Une table qui tire vers le haut l’offre gourmande de la rue Mercière.
C’est l’une des plus anciennes rues de Lyon et, du XIIIe au XVIIIe siècle, la principale rue de la Presqu’île. Les ateliers d’imprimeur, qui firent la renommée de Lyon dans toute l’Europe au milieu du XVe siècle, ont depuis laissé la place aux restaurants qui, ce n’est pas peu dire, n’entretiennent pas forcément la bonne réputation gastronomique de la ville. Quelques adresses sortent pourtant du lot. Les Infidèles est l’une d’entre elles.
L’importance est dans la simplicité, c’est ce qu’a bien assimilé le musicien au piano. On s’en réjouit car à vouloir faire trop compliqué, et pécher par pléthore de saveurs, on en oublie la substantifique moelle, on passe à côté de l’essentiel, le goût. “Les os et les arêtes”, chantait Bocuse. Simplicité ne rime pour autant pas avec facilité. Une bonne recette repose sur un savant mélange de saveurs et de textures. Tout l’art d’un cuisinier consiste à trouver le bon équilibre entre le sucré, le salé, l’amer, l’acide, le croquant, le croustillant, le fondant, le moelleux, le juteux. Sans oublier qu’on mange d’abord avec les yeux : un joli plat met en appétit, au même titre qu’une belle table.

Promesse tenue
Chez Les Infidèles, en terrasse, sur la (petite) mezzanine ou la (petite) salle, la promesse est tenue. On fait des infidélités au médiocre, au suffisant et à l’inconsommable.
Les plats ont une certaine allure.
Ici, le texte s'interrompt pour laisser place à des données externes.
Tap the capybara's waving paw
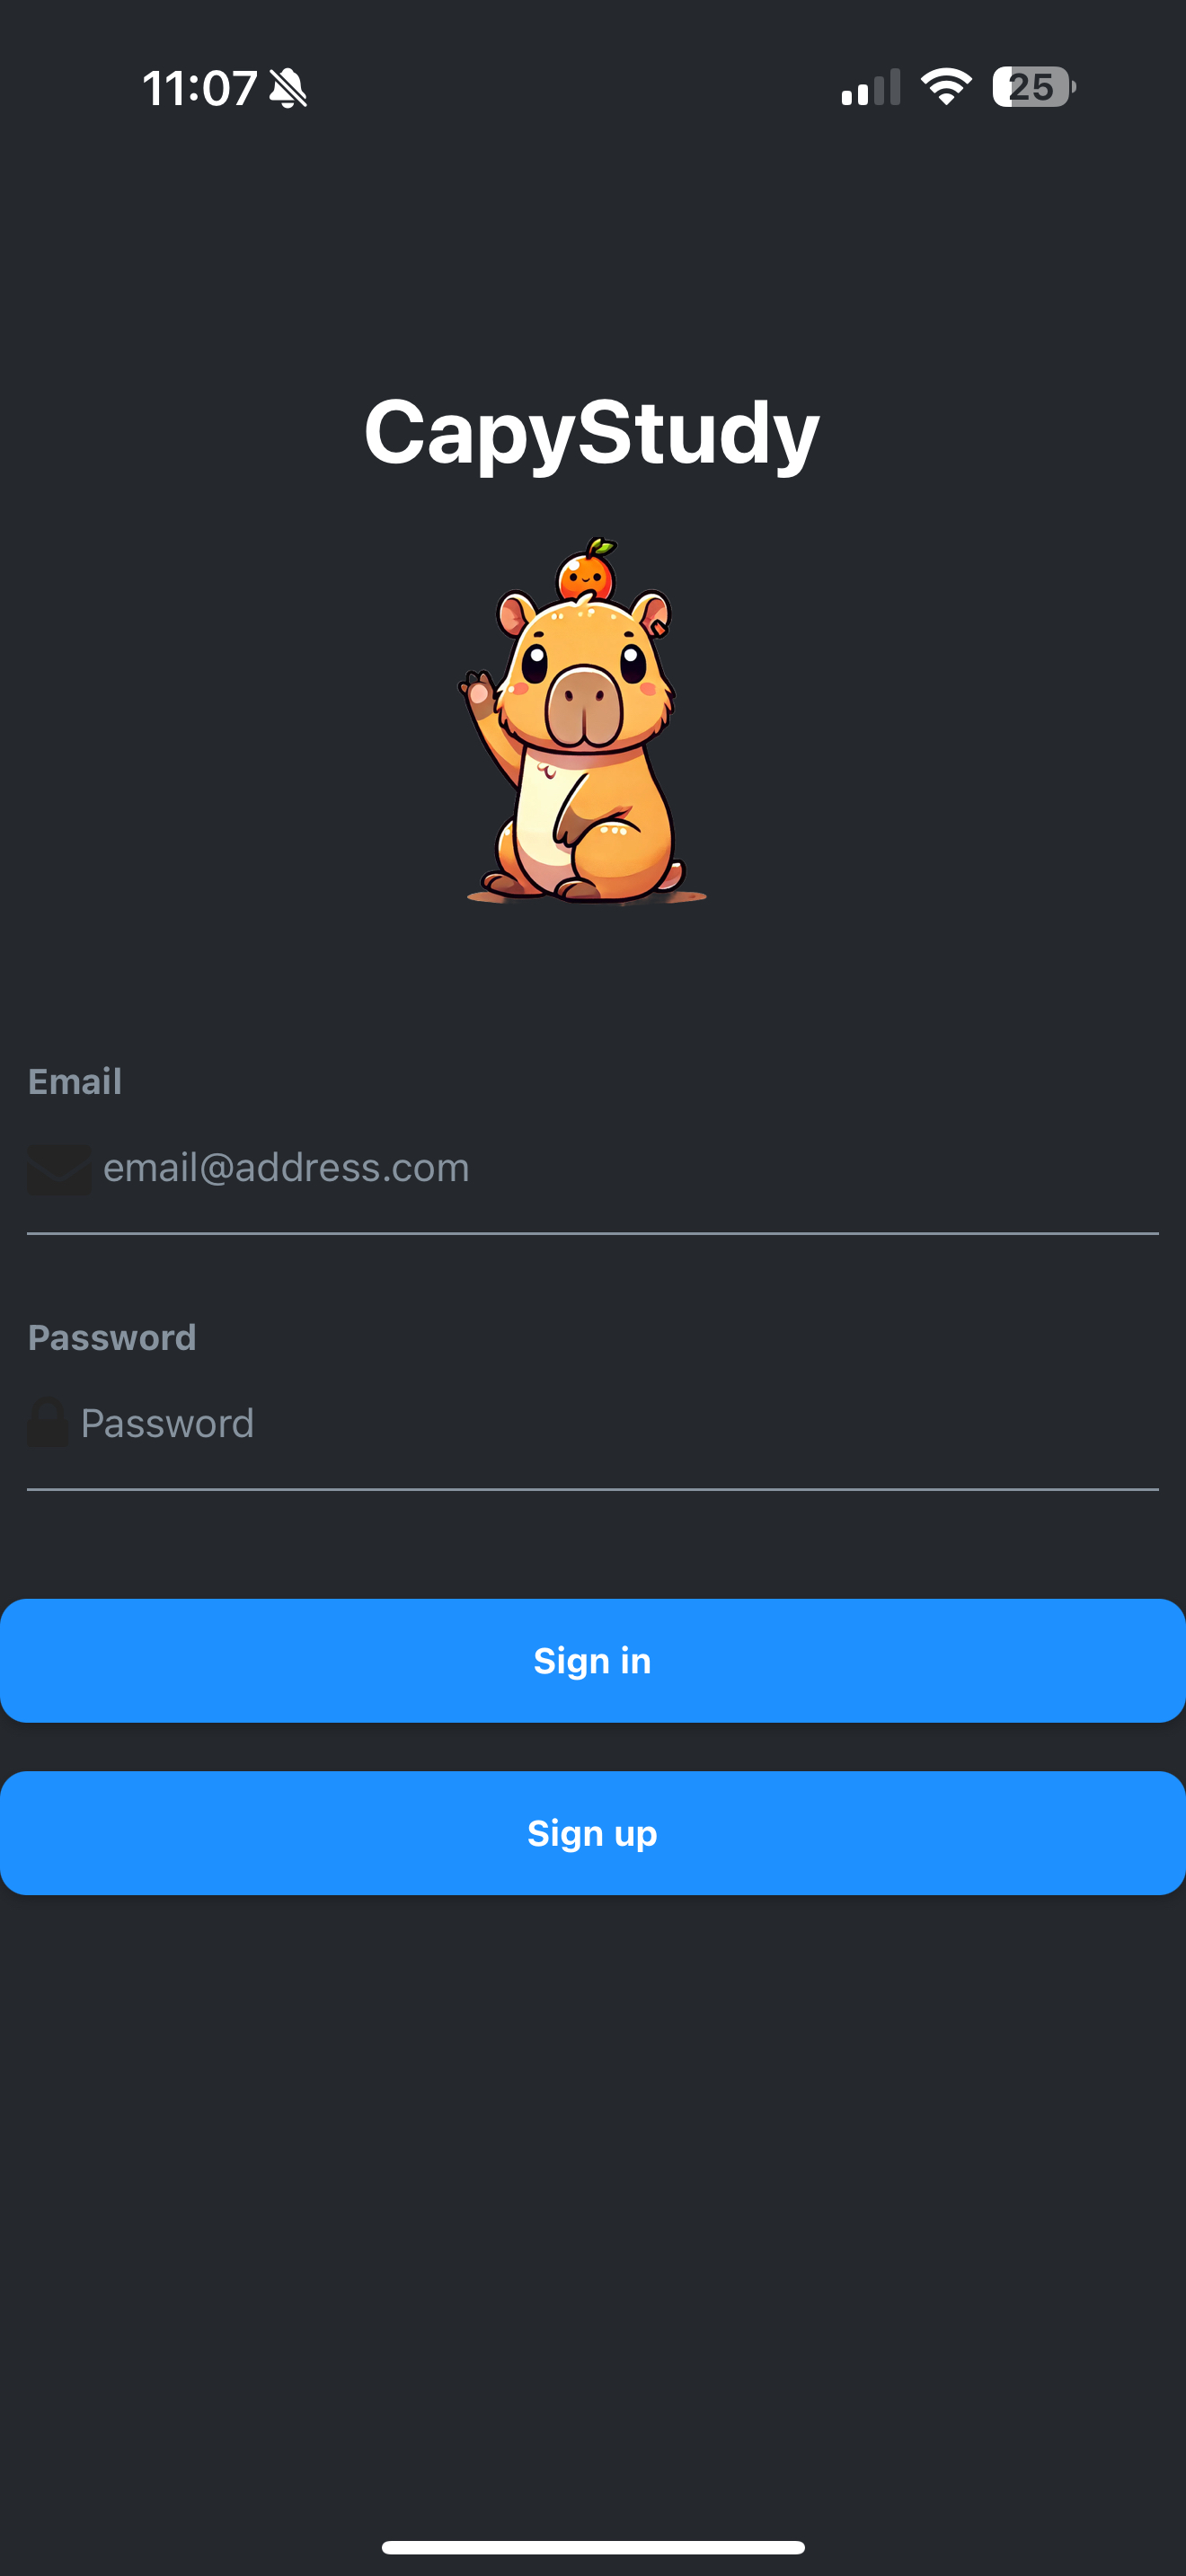Screen dimensions: 1186x2576 (x=477, y=690)
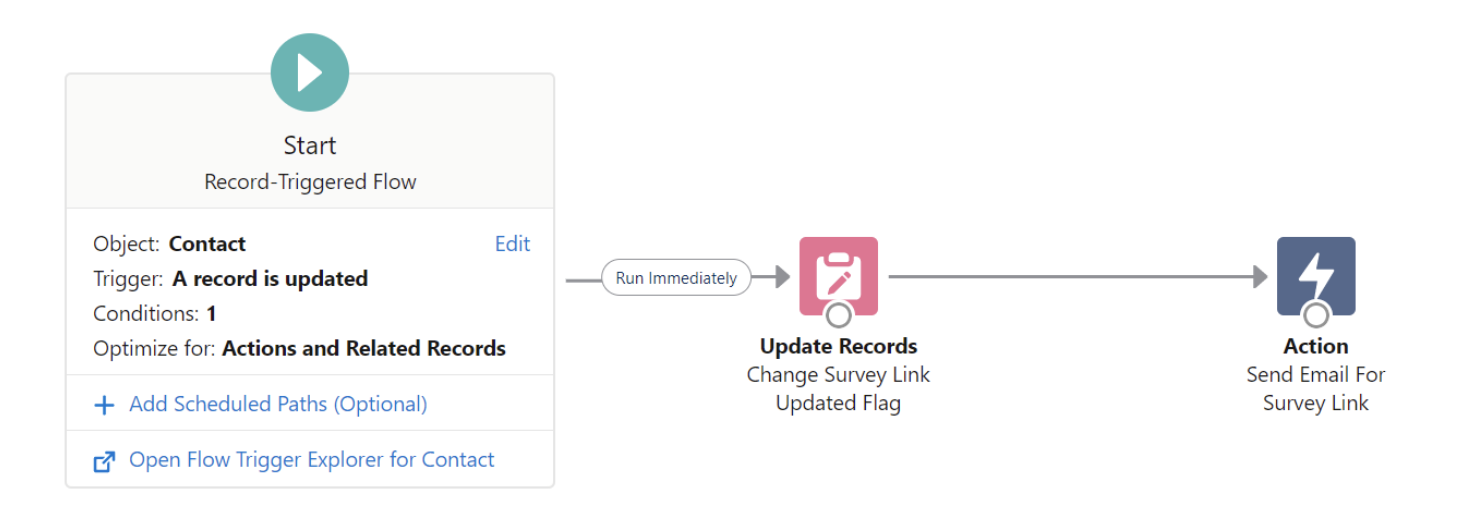Click the Run Immediately path label
The width and height of the screenshot is (1466, 530).
[676, 278]
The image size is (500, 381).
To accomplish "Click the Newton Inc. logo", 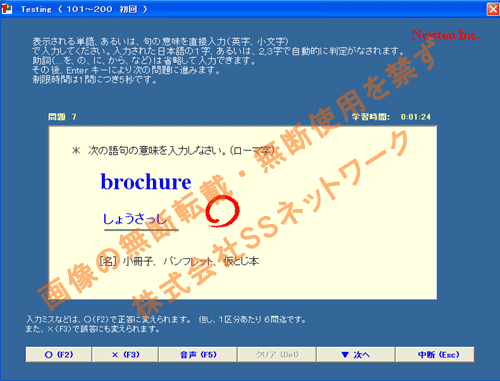I will pos(446,35).
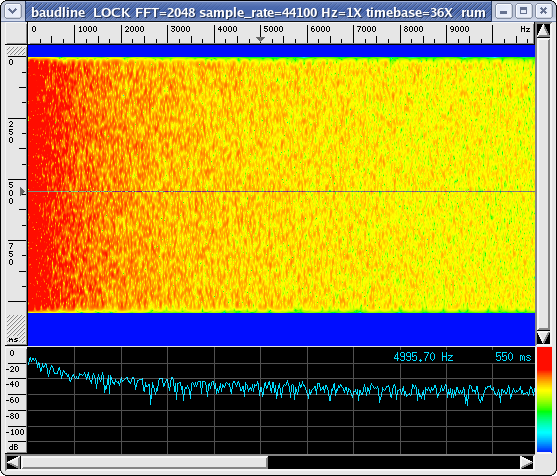Click the horizontal scrollbar thumb
The image size is (557, 476).
(144, 463)
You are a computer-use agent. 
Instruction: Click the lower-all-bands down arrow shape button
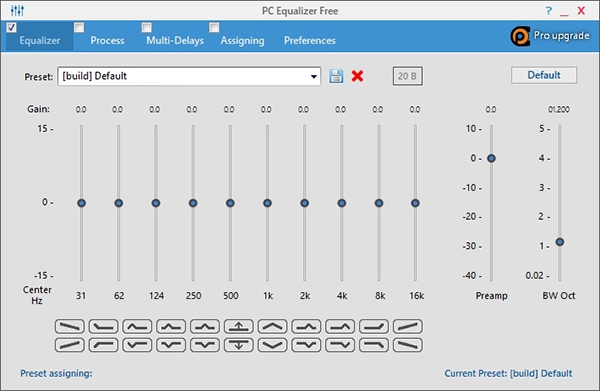pyautogui.click(x=239, y=345)
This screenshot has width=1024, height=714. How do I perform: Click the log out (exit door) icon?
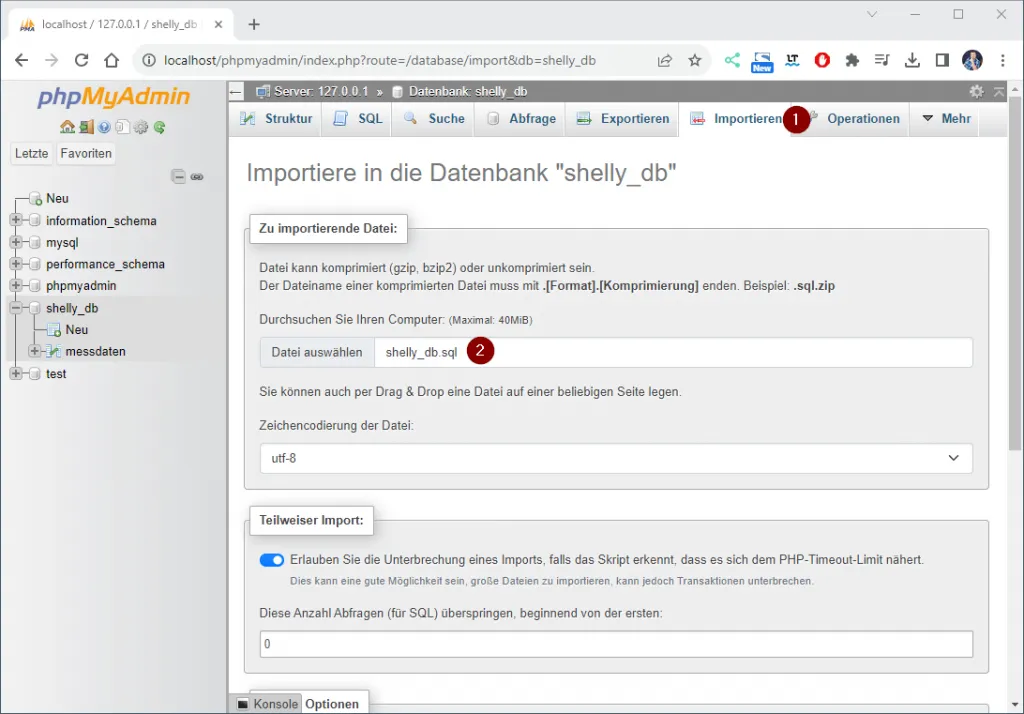point(86,127)
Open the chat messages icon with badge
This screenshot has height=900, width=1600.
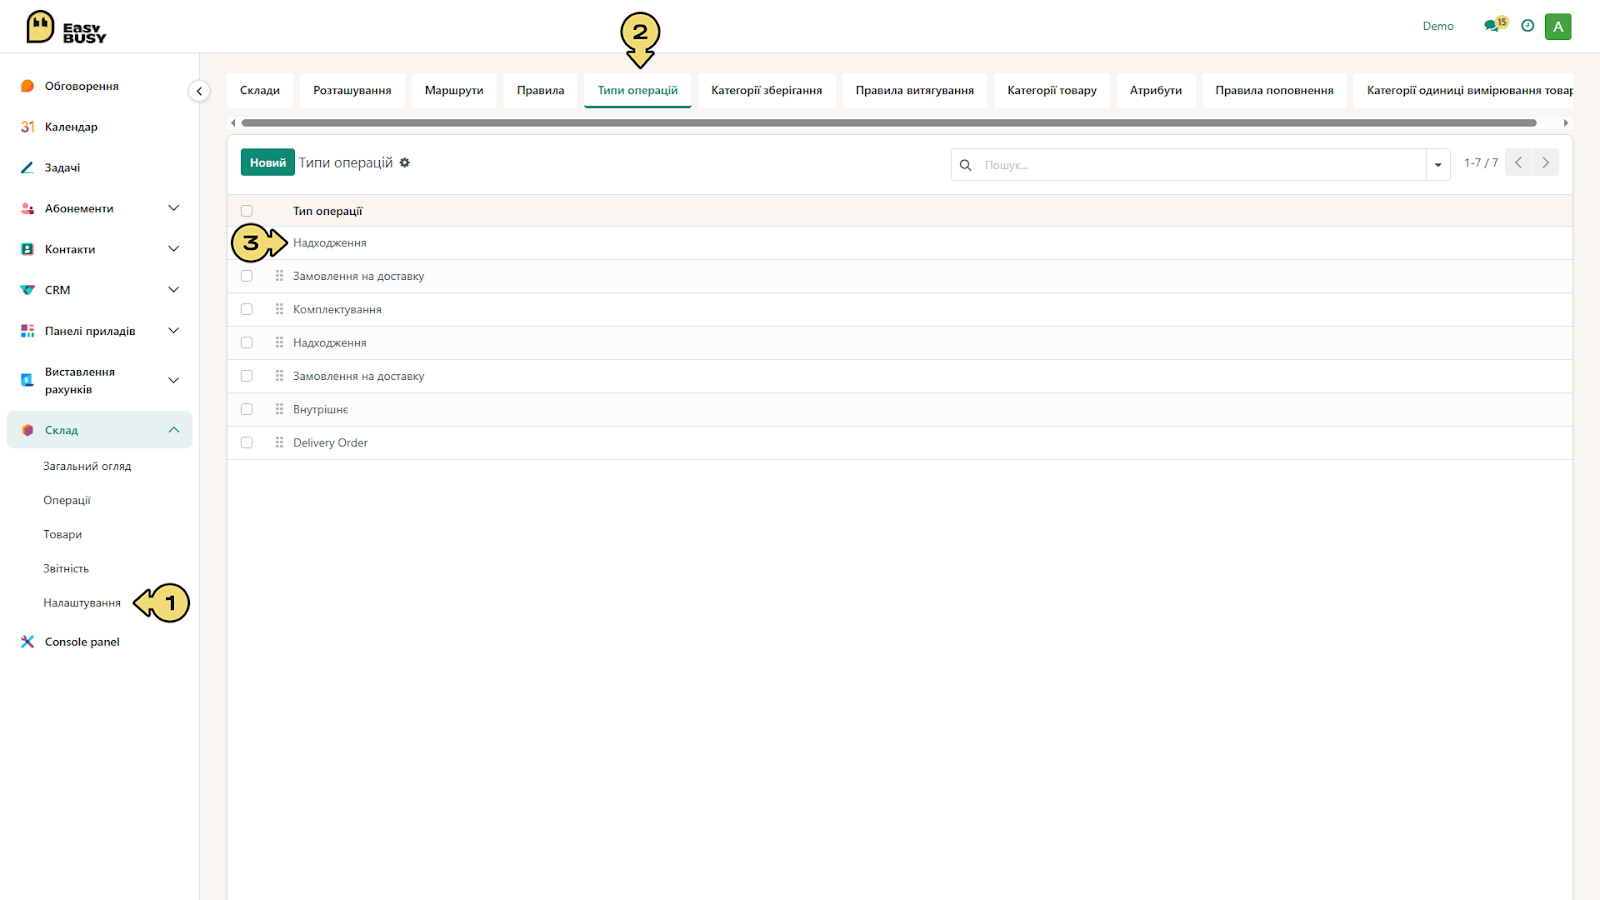(1495, 25)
Le labneh (fromage libanais à la consistance crémeuse) s’accompagne d’un œuf poché, saupoudré d’herbes fraîches, qui trône sur un caviar de poivron, des noisettes torréfiées et du miel. Mention pour le tataki de thon rouge, crème d’avocat au yuzu, pickles de jalapeño, framboises et sauce ponzu (assaisonnement japonais à base d’agrumes). En pièce de résistance, l’onglet de bœuf Angus (Écosse, persillé, tendre et très aromatique) est parfaitement cuit à la plancha et rehaussé d’un chimichurri (condiment, ici chaud, à base de pistaches et poivrons) et d’une sauce teriyaki (saké, soja, sucre et gingembre). La brochette de poulet mariné au yuzukoshō (pâte de piment salée) est cuisinée façon gyros (sandwich grec) : la viande repose sur le pain pita, entre les deux dégouline un yaourt “hellénique”. Les desserts sont à l’avenant : financier basilic, pêche rôtie, crème diplomate vanille, feuillantine accompagnée d’un sorbet pêche ; le vacherin, déstructuré, se distingue avec un mariage, pour le meilleur, fraise tomate.
On regrette : L’indisponibilité de l’“inconditionnel” ravioli au homard, façon Mac’n cheese, chapelure panko et cheddar (25 euros). Surtout quand on commande à 12 h 45 et que personne ne vous informe que le plat est épuisé.
Les Infidèles
57, rue Mercière, Lyon 2e - 09 81 94 07 00
Prix : menu à 29,90 € (formule déjeuner : plat du jour + dessert à 15,90 €)
Fenêtre de tir : du lundi au samedi soir et le dimanche midi
Pedigree du chef : Baudouin Paulze d’Ivoy de la Poype, chef d’orchestre des cuisines, est diplômé de l’institut Lyfe (ex-institut Paul-Bocuse). Il est également gérant de plusieurs autres restaurants rue Mercière (Bisous Trattoria et La Mère Maquerelle).

Labneh, œuf poché, caviar de poivron, noisettes torréfiées et herbes fraîches - chili miel @William Pham

Croquetas de spianata picante et tomate, stracciatella - crème de petits pois @William Pham

Vacherin fraise et tomate, génoise, meringue, tomates confites et eau de tomates - sorbet fraise @William Pham
Incunable et maisons closes
C’est dans la rue Mercière que, le 18 avril 1476, sortit des presses le tout premier ouvrage imprimé en langue française, La Légende dorée, le plus célèbre légendier du Moyen Âge (Legenda aurea), de Jacques de Voragine. La rue Mercière doit son nom aux merciers (marchands au détail), également nombreux à cette période. Mais le nom du restaurant Les Infidèles fait plutôt référence à l’époque des maisons closes qui prospéraient au XVIIIe siècle (on en comptait une cinquantaine entre les rues Ferrandière et Mercière). On disait alors à Lyon : “Il est allé voir les mercières de rue Tupin… ou plutôt les putains de la rue Mercière.”